I have to thank Mr. J. T. Sutcliffe, Secretary of the Commonwealth Basic Wage Commission, for preparing the index, and all my colleagues in this work for their cordial and patient co-operation.

University of Melbourne,

September, 1920.

M. A.

CHAPTER I.

THE AUSTRALIAN OUTLOOK.*

By Professor Meredith Atkinson.

It is not enough to say that the Australian nation is but a child of British stock reared in a new environment, or that the Australian Commonwealth is but the logical extension of British democracy. Australia is distinct from Britain if only in being more British than the Motherland or any sister Dominion.
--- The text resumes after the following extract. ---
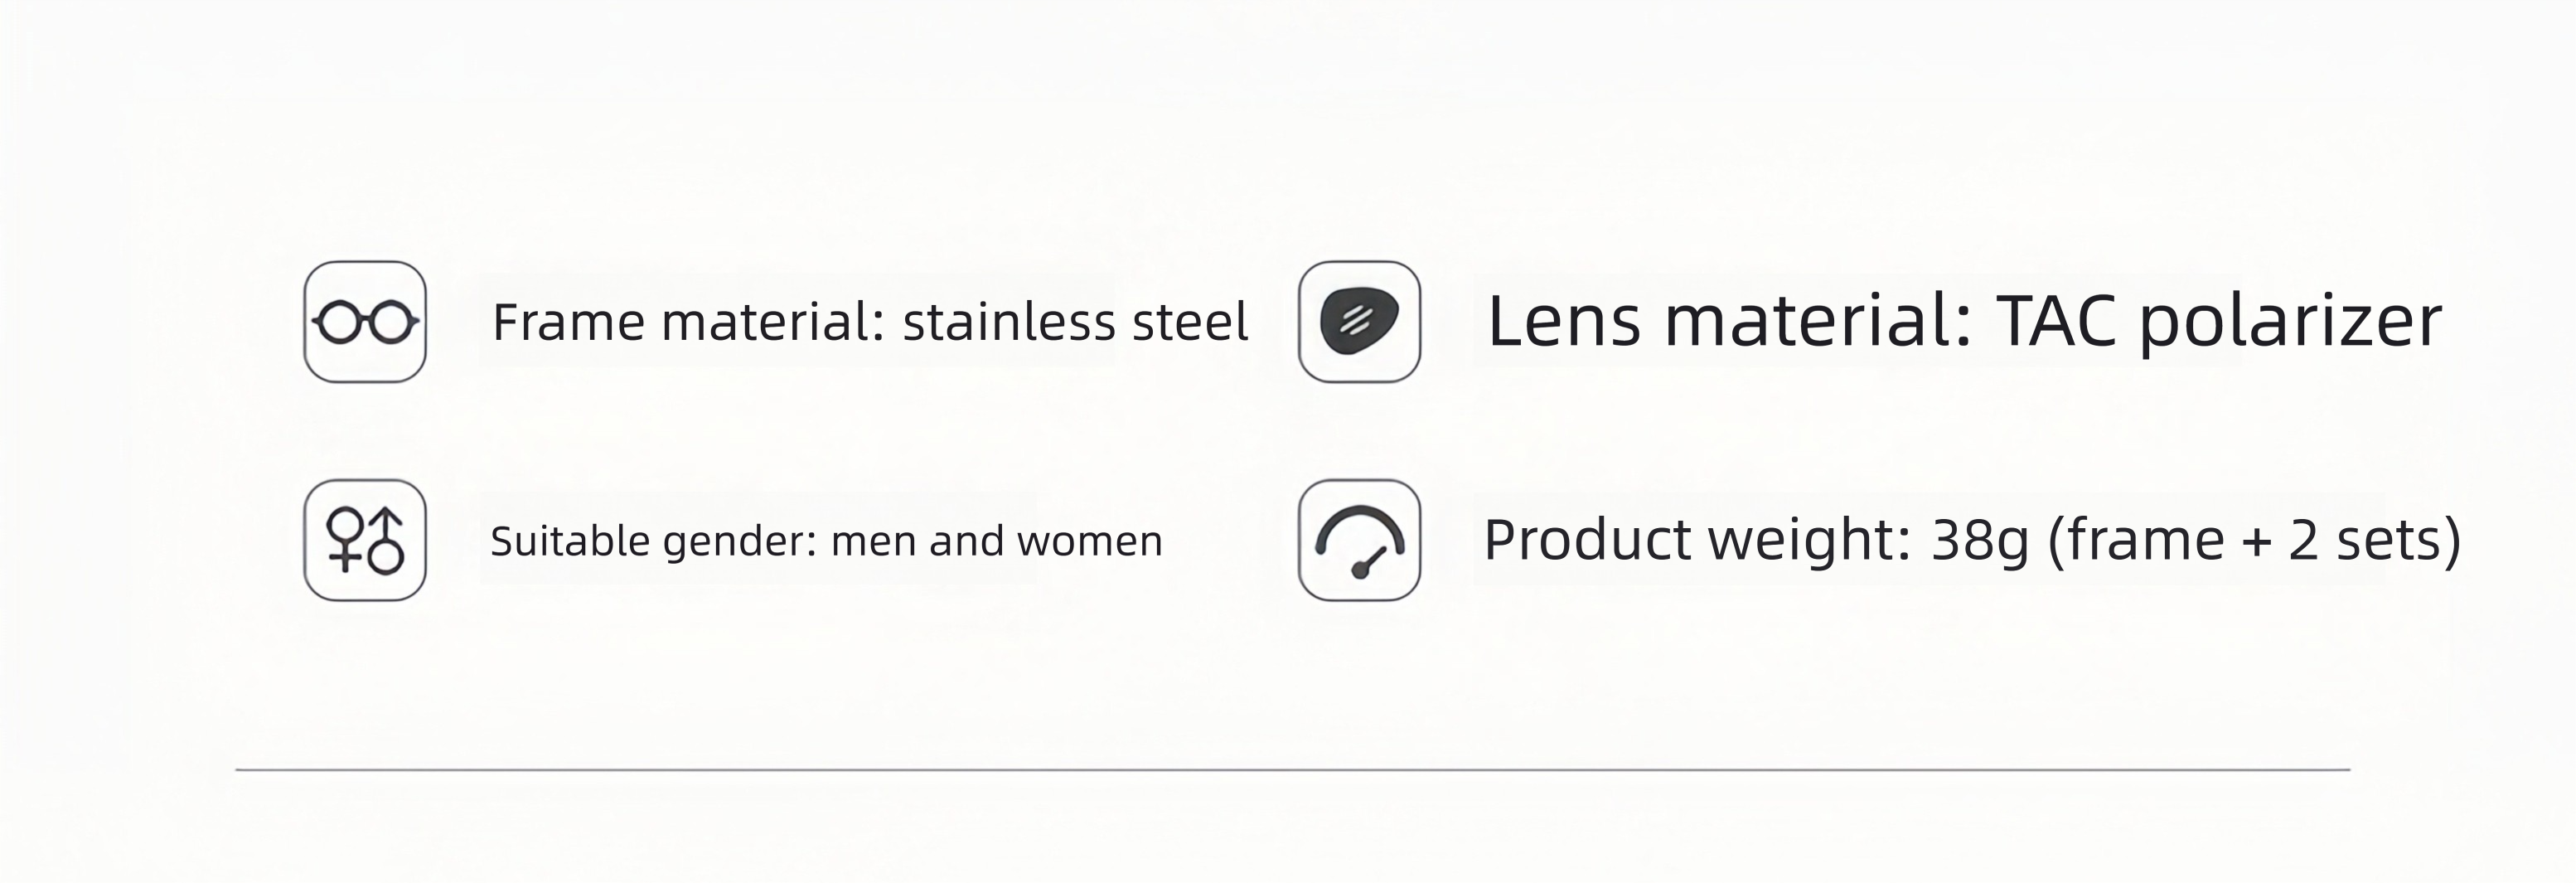Click the round eyeglasses frame icon
The image size is (2576, 883).
pyautogui.click(x=365, y=322)
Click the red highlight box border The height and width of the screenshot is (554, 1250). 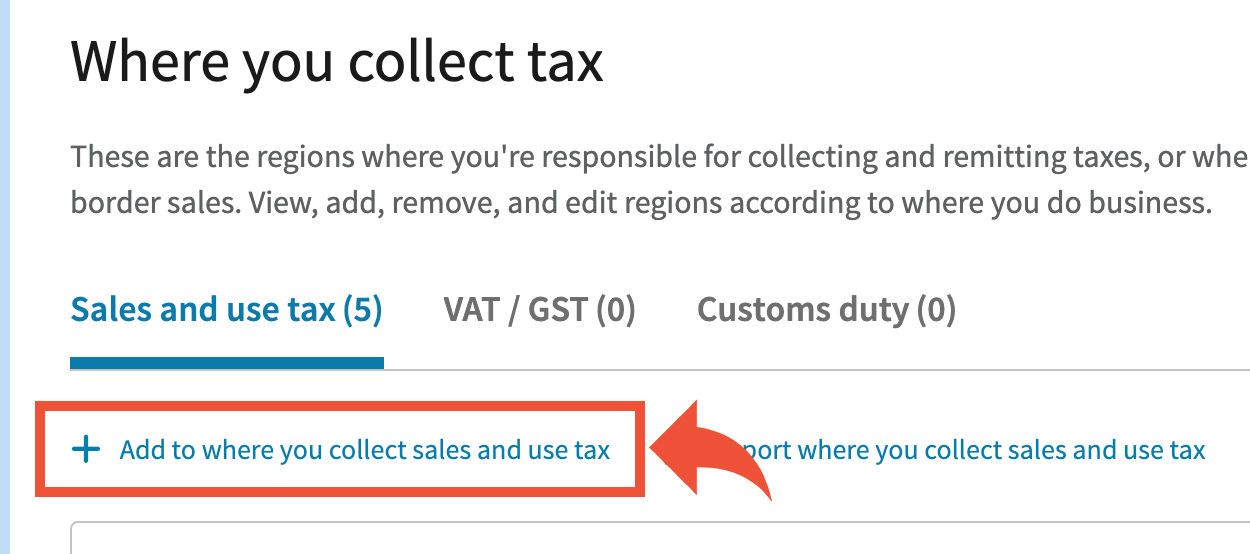(x=340, y=406)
But under their more favourable social conditions Australians have developed highly distinctive national characteristics that cannot be fully described merely by calling them British. The Australian outlook is in many fundamentals widely different from that of the people of England or Scotland. In her social legislation, with its high ideal of general welfare, in her universal franchise, higher wages, better living and working conditions, and above all in the widespread spirit of freedom and personal independence, Australia is no mere improved copy of older countries. She has developed a nationalism which is more than ordinary patriotism. It is rooted in a passionate belief that Australian civilisation is profoundly different from that of the old world, and that Australia is on the way to become an ideal Commonwealth.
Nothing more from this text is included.